Deepytorch Training is an AI accelerator developed by Alibaba Cloud. It provides significant training acceleration for both traditional and generative AI workloads.
For more information about Deepytorch Training, see What is Deepytorch Training (training acceleration)?.
Prerequisites
You have created an Alibaba Cloud GPU instance that meets the following requirements:
-
The operating system is Alibaba Cloud Linux, CentOS 7.x, Ubuntu 18.04, or later.
-
An NVIDIA GPU driver and CUDA are installed and meet the required versions.
When you create a GPU instance, we recommend selecting the Install GPU driver option after you select an image. Then, select the versions of CUDA, the driver, and cuDNN. For more information, see Create a GPU instance.
-
PyTorch is installed and meets the version requirements.
Supported versions
Deepytorch Training supports multiple versions of PyTorch, CUDA, and Python. The following table lists the version compatibility.
|
PyTorch version |
CUDA runtime version |
Python version |
|
1.10.x |
11.1/11.3 |
3.8/3.9 |
|
1.11.x |
11.3 |
3.8/3.9/3.10 |
|
1.12.x |
11.3/11.6 |
3.8/3.9/3.10 |
|
1.13.x |
11.6/11.7 |
3.8/3.9/3.10 |
|
2.0.x |
11.7/11.8 |
3.8/3.9/3.10/3.11 |
|
2.1.x |
11.8/12.1 |
3.8/3.9/3.10/3.11 |
|
2.2.x |
11.8/12.1 |
3.8/3.9/3.10/3.11 |
Install Deepytorch Training
This example shows how to install version 2.1.0. Run the following command to install Deepytorch Training.
Deepytorch Training is part of the DeepGPU toolkit.
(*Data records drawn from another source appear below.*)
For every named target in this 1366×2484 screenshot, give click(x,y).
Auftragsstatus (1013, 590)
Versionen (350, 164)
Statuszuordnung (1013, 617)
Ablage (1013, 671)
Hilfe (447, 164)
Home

DeepGPU automatically selects a compatible Deepytorch Training package based on your software environment.
pip3 install deepgpu==2.1.0
Use Deepytorch Training
To enable Deepytorch Training optimizations, add a single line at the beginning of your training script:
import deepytorch # Import the deepytorch library
Add import deepytorch before import torch.
Verify the training performance
This example uses the ResNet50 model to demonstrate the acceleration performance of Deepytorch Training.
In this example, PyTorch is 2.2.0, and the GPU instance type is ecs.ebmgn7vx.32xlarge.
-
Run the following command to navigate to the example code directory:
cd `echo $(python -c "import deepytorch; print(deepytorch)") | cut -d\' -f 4 | sed "s/\_\_init\_\_\.py//"`examples/DDPBenchmark -
Train the ResNet50 model.
This example uses a single instance with 8 GPUs and a batch size of 512.
-
Train the model with native PyTorch
bash run_benchmark.sh 1 0 8Result with native PyTorch: The training throughput is 1,571 images/second.
8 GPUs -- 1M/8G: p50: 0.326s 1572/s p75: 0.326s 1571/s p90: 0.326s 1571/s p95: 0.326s 1571/s -
Accelerate model training with Deepytorch Training
bash run_benchmark_deepgpu.sh 1 0 8Result with Deepytorch Training: The training throughput is 2,908 images/second.
8 GPUs -- 1M/8G: p50: 0.176s 2912/s p75: 0.176s 2911/s p90: 0.176s 2909/s p95: 0.176s 2908/s
Note-
If your instance does not have eight GPUs, change the last number in the command to your GPU count. For example, for an instance with two GPUs:
bash run_benchmark_deepgpu.sh 1 0 2 -
If the training log shows an out-of-memory (OOM) error, reduce the
--batch-sizevalue in therun_benchmark.shandrun_benchmark_deepgpu.shscripts to 256 or 128.
-
-
Compare the performance results.
Deepytorch Training increases the training throughput from 1,571 images/second (with native PyTorch) to 2,908 images/second, an 85% performance increase.